An asymmetric relationship between Tibetan Plateau surface temperature regimes and oceanic–atmospheric circulations

Abstract

AbstractAs a high‐altitude region, the Tibetan Plateau (TP) is sensitive to climate change. Since the 1960s, the TP has experienced significant spatial‐variant warming, vital to changing the region's terrestrial ecosystem. To understand surface air temperature (SAT) regimes over the TP, we investigated their link with teleconnections using observational and reanalysis datasets from 1982 to 2019. We employed wavelet analysis, empirical orthogonal teleconnection (EOT), partial regression, canonical correlation analysis and t test. Our results indicate an asymmetrical connection between teleconnections and SAT, with Atlantic Multidecadal Oscillation (AMO) predominant over the northern TP. In contrast, the El Niño–Southern Oscillation (ENSO) is more prevalent in the southern part.
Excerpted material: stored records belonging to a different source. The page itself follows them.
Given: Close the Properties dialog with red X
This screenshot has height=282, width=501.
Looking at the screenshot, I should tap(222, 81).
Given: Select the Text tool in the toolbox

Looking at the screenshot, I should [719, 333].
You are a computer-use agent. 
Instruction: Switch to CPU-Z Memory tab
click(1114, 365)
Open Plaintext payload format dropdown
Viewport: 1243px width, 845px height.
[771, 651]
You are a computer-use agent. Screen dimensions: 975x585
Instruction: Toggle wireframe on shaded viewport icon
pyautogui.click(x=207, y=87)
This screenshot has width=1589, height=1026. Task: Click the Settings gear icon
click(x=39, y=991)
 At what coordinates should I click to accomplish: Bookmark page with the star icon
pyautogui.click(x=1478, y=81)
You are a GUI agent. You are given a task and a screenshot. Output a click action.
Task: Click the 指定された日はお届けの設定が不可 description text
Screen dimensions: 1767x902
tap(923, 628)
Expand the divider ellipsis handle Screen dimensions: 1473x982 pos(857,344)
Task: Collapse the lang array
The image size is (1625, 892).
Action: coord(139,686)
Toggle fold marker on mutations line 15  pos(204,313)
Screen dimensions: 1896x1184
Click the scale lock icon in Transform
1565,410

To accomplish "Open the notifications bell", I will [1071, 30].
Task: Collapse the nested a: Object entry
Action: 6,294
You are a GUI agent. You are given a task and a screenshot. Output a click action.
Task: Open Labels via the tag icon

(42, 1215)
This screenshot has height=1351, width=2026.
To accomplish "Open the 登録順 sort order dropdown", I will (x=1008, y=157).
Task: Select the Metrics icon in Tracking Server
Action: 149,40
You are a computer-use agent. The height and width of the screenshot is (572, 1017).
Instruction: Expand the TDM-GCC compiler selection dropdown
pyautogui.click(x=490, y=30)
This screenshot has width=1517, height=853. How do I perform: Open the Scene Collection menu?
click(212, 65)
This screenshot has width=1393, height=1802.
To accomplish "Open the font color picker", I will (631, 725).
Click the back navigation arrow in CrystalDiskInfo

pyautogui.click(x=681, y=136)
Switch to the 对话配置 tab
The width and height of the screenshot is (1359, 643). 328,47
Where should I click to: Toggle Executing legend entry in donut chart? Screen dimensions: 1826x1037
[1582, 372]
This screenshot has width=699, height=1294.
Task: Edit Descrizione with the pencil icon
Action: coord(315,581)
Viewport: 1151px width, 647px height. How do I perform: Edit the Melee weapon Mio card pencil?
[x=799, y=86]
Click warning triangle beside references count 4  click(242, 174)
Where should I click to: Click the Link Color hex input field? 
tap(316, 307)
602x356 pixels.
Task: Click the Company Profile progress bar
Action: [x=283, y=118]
The spatial variance was potentially related to windspeed, total cloud cover (TCC), net longwave radiation (NLWR), net shortwave radiation (NSWR), cloud‐forcing net longwave flux (CF‐NLWF) and cloud‐forcing net shortwave flux (CF‐NLWF) anomalies. ENSO and Pacific Decadal Oscillation (PDO) modulate cloud cover variation in the southern TP, mainly the southwest, via the monsoon and subtropical westerlies. In the north, cloud cover variation is related to the moisture transported by the AMO‐induced prevailing westerlies. The study examined the complex interplay between teleconnections, SAT and cloud radiative forcing by examining the cloud cover and radiation balance relationship. These findings contribute to understanding climate change impacts on the TP, informing climate projections and guiding adaptation strategies by elucidating the relationship between TP temperature variation and oceanic–atmospheric oscillation patterns.